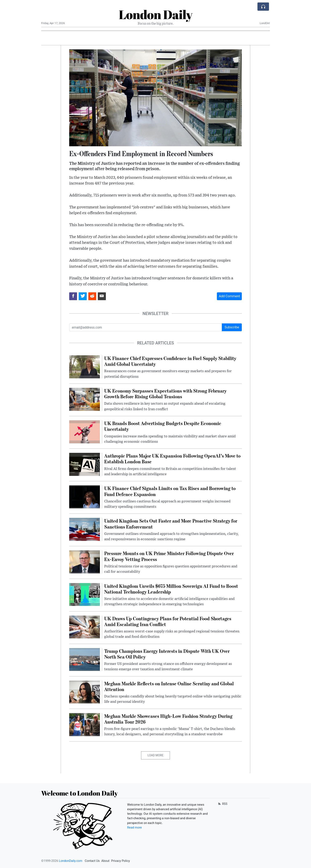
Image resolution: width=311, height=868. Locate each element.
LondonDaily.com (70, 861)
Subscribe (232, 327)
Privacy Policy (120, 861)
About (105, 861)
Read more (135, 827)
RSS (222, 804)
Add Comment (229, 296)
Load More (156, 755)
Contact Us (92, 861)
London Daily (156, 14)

---

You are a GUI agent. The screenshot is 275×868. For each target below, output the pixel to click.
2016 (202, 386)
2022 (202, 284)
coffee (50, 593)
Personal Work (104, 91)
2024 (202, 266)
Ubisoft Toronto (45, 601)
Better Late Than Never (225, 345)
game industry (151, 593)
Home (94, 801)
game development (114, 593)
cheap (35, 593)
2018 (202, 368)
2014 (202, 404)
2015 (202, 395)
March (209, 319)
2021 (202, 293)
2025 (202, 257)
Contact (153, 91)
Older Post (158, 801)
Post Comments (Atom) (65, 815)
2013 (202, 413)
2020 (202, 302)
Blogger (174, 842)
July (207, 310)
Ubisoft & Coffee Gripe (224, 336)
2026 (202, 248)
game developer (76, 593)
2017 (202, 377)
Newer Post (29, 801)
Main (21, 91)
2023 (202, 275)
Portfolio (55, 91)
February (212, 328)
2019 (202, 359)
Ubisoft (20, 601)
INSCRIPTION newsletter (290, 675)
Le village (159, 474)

Your objective:
Print the material above word for word, beginning at the line containing "Image resolution: width=311, height=868." and ending after the line containing "London Daily (156, 14)".

Complete output:
Image resolution: width=311, height=868. Locate each element.
LondonDaily.com (70, 861)
Subscribe (232, 327)
Privacy Policy (120, 861)
About (105, 861)
Read more (135, 827)
RSS (222, 804)
Add Comment (229, 296)
Load More (156, 755)
Contact Us (92, 861)
London Daily (156, 14)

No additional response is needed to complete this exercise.